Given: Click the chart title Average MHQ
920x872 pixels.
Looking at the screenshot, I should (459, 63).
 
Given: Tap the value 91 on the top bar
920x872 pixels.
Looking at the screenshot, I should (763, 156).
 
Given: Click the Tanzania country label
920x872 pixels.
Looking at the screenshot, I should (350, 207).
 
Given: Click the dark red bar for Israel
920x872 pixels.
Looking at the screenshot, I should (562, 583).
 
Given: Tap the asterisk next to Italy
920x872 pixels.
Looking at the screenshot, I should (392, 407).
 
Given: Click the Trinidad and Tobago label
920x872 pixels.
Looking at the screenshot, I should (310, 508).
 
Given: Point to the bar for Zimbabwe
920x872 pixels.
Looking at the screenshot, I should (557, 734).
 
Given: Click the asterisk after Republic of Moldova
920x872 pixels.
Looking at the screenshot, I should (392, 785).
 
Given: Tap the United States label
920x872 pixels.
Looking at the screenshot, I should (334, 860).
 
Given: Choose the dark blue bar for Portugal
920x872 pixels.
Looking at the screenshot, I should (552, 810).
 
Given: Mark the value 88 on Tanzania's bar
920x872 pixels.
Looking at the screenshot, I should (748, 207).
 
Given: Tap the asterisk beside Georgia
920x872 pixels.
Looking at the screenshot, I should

################

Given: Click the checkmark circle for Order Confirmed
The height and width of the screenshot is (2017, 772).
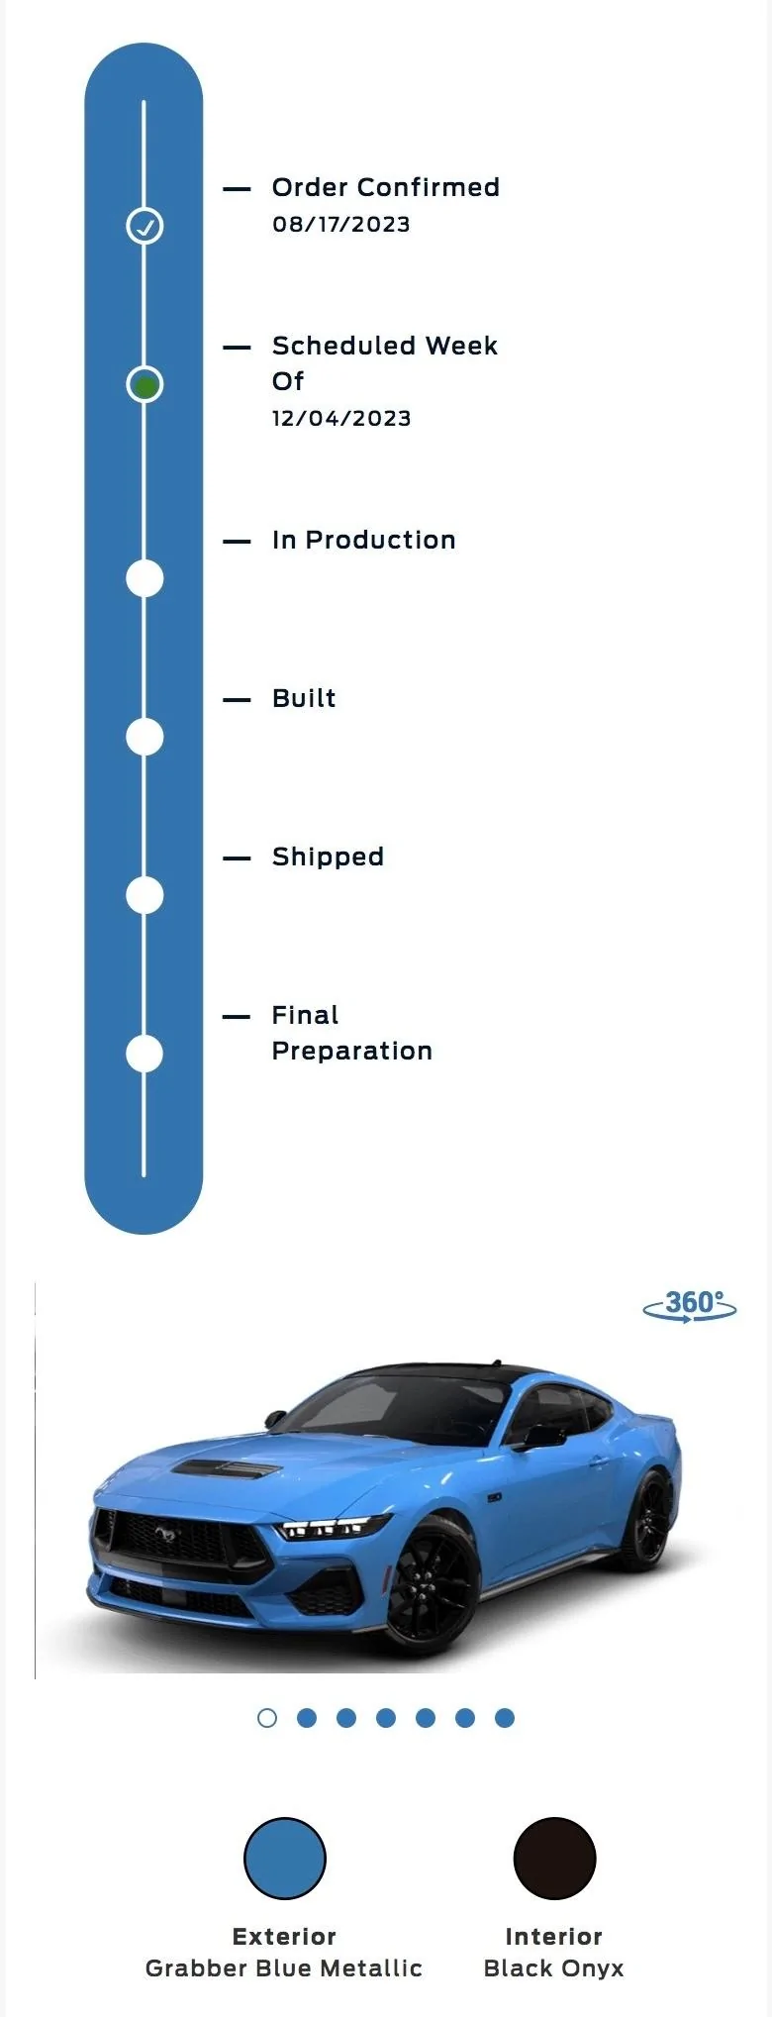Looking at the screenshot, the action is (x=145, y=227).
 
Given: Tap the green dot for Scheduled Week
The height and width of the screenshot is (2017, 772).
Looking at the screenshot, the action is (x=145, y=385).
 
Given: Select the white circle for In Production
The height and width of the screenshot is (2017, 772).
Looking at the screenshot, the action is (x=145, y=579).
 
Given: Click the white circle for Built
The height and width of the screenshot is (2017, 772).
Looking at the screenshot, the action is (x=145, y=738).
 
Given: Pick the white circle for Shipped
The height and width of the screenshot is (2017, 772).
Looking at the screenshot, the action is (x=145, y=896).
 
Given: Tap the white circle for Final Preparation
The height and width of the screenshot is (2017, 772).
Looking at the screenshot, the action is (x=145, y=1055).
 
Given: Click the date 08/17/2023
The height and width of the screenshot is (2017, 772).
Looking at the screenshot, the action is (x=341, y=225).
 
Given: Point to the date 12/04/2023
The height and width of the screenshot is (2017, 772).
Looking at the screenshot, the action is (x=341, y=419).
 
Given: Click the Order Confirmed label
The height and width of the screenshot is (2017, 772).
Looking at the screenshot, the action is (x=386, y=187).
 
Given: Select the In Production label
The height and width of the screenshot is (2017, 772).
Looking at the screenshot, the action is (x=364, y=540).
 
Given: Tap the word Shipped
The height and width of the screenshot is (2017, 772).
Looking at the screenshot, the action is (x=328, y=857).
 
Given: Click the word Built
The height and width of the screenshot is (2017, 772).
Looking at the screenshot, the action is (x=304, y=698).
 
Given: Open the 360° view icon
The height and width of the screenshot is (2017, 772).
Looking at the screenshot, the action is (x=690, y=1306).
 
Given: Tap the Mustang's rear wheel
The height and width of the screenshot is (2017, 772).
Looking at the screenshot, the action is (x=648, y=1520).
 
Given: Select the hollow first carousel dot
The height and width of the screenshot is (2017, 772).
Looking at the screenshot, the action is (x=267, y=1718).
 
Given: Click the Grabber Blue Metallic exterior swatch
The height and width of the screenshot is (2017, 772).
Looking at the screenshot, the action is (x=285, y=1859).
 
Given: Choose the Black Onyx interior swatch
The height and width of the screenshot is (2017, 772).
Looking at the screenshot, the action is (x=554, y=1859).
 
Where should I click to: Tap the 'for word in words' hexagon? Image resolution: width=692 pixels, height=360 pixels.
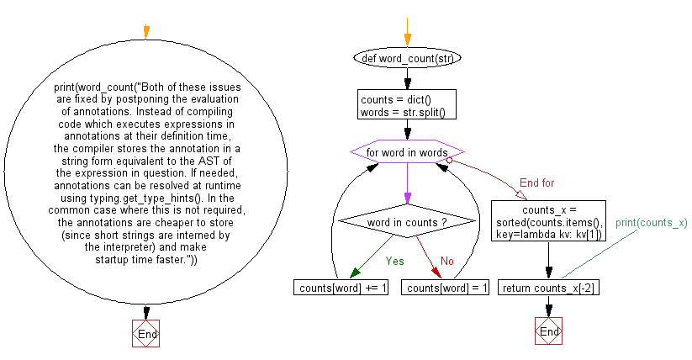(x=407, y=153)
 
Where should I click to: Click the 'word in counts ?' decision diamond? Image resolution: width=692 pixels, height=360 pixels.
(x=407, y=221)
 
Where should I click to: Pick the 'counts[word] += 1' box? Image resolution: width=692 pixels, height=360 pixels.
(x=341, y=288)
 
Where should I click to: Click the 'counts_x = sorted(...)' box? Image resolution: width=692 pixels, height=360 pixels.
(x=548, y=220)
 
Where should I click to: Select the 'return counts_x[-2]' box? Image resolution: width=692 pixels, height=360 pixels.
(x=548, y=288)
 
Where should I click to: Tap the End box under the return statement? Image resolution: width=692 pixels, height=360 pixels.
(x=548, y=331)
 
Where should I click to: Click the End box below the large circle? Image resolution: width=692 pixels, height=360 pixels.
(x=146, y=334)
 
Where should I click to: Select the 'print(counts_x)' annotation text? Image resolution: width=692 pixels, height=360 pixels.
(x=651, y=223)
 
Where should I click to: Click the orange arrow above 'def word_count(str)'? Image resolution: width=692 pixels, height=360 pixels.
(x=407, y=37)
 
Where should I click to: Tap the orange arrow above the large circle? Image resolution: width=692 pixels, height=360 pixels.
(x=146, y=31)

################

- Task directions
Rewrite everything above, from the line containing "Where should I click to: Pick" down to the line containing "(x=548, y=220)", as a JSON list of strings. Both of those lines are included, each line becomes one string, and blank lines are left out.

- Correct result
[
  "Where should I click to: Pick the 'counts[word] += 1' box? Image resolution: width=692 pixels, height=360 pixels.",
  "(x=341, y=288)",
  "Where should I click to: Click the 'counts_x = sorted(...)' box? Image resolution: width=692 pixels, height=360 pixels.",
  "(x=548, y=220)"
]